James, thank you for the gateway maintenance through past years! I
can't spare you the bit of nitpicking that a larger warning time would
have allowed for a smoother transfer - in case the community wants it
and can provide the resources.
I'm afraid the numbers just don't bear out. You only posted once via usenet over the last week (out of 8 posts).
The numbers were even worse than I thought because I originally included a bunch of old mail in my analysis that I'd flagged to save. After filtering those out we have:
2.5% = 9 posts from usenet not from ilias
15.3% = 56 posts from usenet from ilias
82.2% = 302 posts not from usenet not from ilias
0.0% = 0 posts not from usenet from ilias !!!
1.6% of our posting population is posting 15.3% of all posts and history shows that he only gets more prolific with time. Why should one guy have such a negative impact through a medium we can't control? And that's only looking at the one guy, not the responses that only occurred because of him.
I suspect that things will normalize very quickly now and we can get back to work.
As an aside, I'd like to say that I deeply thank James for his efforts but that I also don't think James really owes us anything given the fact that this was a volunteer effort and being done on ex-company resources. I especially don't think he owes us anything given the current situation. It has gotten out of hand and despite repeated attempts by James, myself, and others to try to quell the masses (admittedly, via very different approaches). We're way past tribe size. I'm afraid it doesn't work at this scale.
I'm afraid the numbers just don't bear out. You only posted once via usenet over the last week (out of 8 posts).
Now you only need to explain why number of postings via a particular
channel is a valid measure of "being fan of the gateway".
We're way past tribe size.

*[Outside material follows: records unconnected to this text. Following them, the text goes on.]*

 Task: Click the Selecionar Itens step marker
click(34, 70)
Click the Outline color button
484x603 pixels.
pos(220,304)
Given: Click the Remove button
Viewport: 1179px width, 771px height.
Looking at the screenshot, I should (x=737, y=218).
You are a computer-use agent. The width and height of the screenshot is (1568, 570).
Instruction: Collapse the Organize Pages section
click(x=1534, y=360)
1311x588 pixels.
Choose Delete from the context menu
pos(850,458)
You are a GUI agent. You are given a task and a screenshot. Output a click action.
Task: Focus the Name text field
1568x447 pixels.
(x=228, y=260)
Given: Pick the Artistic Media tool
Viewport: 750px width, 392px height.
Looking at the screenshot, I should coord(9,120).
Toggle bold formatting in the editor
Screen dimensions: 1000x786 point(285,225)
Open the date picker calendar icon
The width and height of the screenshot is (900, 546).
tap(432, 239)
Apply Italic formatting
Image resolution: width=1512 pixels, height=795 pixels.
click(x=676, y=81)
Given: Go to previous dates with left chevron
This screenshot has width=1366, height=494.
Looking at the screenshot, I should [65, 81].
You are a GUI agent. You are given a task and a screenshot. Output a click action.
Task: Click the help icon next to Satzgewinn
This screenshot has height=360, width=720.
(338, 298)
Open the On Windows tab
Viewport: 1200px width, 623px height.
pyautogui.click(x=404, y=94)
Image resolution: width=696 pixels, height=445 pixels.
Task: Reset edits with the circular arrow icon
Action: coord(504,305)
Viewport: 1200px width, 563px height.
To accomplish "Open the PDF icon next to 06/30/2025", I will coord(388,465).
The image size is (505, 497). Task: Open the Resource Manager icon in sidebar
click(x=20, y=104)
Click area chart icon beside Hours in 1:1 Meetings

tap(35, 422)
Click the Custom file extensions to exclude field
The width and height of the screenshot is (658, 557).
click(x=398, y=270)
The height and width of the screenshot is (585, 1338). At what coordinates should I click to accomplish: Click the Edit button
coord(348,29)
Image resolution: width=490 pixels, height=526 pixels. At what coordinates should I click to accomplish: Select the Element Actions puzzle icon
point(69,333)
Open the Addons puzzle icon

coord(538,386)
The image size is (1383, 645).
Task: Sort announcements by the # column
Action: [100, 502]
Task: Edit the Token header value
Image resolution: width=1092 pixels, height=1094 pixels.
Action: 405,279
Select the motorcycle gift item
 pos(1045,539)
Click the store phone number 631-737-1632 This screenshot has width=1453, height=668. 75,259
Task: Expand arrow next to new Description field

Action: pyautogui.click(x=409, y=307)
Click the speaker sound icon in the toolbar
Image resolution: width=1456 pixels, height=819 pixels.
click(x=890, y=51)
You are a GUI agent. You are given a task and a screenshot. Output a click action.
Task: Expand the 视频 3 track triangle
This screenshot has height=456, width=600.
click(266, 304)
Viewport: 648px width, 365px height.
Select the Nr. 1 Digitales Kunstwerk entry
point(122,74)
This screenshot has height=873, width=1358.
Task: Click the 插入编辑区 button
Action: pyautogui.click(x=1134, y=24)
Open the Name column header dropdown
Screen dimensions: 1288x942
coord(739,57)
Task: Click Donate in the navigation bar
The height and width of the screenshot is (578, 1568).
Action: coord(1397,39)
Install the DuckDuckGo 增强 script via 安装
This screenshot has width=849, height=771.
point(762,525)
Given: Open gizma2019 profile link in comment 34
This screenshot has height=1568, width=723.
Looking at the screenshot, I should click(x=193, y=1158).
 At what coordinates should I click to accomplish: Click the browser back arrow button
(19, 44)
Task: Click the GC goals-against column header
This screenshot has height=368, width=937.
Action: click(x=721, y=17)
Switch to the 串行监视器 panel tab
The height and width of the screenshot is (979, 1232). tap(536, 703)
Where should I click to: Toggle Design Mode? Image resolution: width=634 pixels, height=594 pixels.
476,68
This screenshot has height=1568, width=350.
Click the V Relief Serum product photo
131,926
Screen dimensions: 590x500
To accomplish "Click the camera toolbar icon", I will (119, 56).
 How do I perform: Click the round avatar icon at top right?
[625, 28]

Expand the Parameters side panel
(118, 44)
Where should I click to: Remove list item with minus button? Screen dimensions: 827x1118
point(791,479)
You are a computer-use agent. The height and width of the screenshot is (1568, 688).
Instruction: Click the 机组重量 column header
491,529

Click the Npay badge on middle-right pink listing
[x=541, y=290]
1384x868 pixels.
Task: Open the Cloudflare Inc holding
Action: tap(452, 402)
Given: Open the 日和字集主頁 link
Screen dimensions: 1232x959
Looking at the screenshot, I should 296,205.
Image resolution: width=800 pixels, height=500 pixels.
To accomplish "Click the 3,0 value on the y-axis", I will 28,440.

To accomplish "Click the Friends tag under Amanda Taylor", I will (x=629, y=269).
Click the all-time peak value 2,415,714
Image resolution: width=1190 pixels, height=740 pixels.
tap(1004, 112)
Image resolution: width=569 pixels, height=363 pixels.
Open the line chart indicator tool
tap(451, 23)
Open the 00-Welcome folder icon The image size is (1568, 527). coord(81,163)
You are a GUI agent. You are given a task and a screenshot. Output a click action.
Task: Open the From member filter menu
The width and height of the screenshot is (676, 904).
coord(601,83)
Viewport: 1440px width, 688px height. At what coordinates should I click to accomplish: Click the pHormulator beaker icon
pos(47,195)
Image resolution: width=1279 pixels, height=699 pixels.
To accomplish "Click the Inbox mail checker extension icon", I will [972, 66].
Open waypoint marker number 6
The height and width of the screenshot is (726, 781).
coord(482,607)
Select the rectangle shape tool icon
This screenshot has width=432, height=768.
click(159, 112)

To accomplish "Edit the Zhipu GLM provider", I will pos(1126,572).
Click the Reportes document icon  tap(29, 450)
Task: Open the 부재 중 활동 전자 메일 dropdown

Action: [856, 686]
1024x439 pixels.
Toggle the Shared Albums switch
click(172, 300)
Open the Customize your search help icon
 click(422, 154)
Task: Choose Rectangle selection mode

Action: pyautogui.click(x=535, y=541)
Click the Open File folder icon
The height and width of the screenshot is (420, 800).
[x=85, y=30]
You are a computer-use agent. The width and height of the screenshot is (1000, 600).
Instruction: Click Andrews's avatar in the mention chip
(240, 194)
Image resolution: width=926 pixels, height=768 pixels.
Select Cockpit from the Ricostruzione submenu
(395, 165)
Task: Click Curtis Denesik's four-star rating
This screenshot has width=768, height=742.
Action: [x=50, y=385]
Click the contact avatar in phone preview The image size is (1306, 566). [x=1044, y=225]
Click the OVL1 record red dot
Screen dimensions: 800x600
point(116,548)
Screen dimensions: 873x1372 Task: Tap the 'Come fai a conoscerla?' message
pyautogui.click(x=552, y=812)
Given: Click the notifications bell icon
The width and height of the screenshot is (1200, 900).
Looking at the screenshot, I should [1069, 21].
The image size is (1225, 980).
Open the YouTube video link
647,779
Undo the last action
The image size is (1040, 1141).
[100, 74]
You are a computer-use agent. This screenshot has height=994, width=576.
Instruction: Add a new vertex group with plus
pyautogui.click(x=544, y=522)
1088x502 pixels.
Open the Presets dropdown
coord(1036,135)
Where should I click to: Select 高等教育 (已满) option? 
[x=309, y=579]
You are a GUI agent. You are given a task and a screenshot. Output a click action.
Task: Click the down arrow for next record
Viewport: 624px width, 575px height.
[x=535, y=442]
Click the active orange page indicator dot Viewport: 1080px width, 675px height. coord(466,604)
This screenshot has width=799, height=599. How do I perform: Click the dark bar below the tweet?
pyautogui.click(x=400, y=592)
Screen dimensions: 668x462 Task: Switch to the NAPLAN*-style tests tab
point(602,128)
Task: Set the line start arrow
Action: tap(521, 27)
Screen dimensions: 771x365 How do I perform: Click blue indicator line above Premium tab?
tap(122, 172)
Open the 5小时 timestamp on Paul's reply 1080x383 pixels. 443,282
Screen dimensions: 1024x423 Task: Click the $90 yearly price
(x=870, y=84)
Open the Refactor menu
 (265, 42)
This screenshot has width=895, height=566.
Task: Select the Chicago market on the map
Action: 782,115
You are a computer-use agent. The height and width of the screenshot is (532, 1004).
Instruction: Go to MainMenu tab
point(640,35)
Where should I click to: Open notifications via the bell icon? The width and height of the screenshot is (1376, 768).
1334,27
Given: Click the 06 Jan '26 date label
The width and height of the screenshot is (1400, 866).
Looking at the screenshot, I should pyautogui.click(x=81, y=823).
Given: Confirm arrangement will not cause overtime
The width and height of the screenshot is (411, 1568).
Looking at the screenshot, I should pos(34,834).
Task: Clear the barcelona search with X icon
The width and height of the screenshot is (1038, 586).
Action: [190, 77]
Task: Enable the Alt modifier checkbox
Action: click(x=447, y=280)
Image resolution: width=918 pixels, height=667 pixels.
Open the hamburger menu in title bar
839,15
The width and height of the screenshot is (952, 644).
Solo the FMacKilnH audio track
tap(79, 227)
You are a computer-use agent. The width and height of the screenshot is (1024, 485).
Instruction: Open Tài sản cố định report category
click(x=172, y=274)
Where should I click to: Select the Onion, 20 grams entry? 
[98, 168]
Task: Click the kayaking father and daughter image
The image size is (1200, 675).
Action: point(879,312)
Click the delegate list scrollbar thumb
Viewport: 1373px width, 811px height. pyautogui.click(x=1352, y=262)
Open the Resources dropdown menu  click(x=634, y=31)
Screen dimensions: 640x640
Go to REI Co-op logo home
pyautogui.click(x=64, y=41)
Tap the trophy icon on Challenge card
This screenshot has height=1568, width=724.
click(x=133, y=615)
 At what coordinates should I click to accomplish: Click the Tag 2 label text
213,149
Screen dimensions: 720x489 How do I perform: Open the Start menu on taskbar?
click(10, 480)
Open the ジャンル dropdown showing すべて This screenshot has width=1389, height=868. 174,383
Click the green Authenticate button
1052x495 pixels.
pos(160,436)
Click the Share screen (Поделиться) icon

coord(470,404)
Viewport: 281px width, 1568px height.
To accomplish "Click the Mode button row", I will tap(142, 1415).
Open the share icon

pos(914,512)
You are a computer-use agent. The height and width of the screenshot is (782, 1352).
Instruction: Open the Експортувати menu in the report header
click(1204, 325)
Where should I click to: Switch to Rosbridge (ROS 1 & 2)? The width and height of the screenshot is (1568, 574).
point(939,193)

I'm afraid it doesn't work at this scale.
I am not sure I understand this. Do you mean issues of volume and
performance? Or is there something else caused by the size of the
community which makes the gateway concept break?
Kind regards
robert
···
On Wed, Jun 22, 2011 at 12:39 PM, Ryan Davis <ryand-ruby@zenspider.com> wrote:
The gateway was formed to join the then two small online Ruby
communities into one. Today there are tons of sub-communities. What
makes those two special? How come we don't link in 50 more? My
opinion is because we've grown beyond the size where that is needed.
James Edward Gray II
···
On Wed, Jun 22, 2011 at 8:30 AM, Robert Klemme <shortcutter@googlemail.com> wrote:
Or is there something else caused by the size of the
community which makes the gateway concept break?
Thanks for clarifying, James! Now I get the point - and I understand
why I didn't get it earlier: I never viewed ruby-talk and c.l.r as
separate communities - they were all one community for me all the
time. (Now, in hindsight, that tells us something about the good
quality of the gateway, doesn't it?) That also explains why the cut
feels like a community split for me. Well, we'll see how matters
evolve.
Kind regards
robert
···
On Wed, Jun 22, 2011 at 3:44 PM, James Gray <james@graysoftinc.com> wrote:
On Wed, Jun 22, 2011 at 8:30 AM, Robert Klemme > <shortcutter@googlemail.com> wrote:
Or is there something else caused by the size of the
community which makes the gateway concept break?
The gateway was formed to join the then two small online Ruby
communities into one. Today there are tons of sub-communities. What
makes those two special? How come we don't link in 50 more? My
opinion is because we've grown beyond the size where that is needed.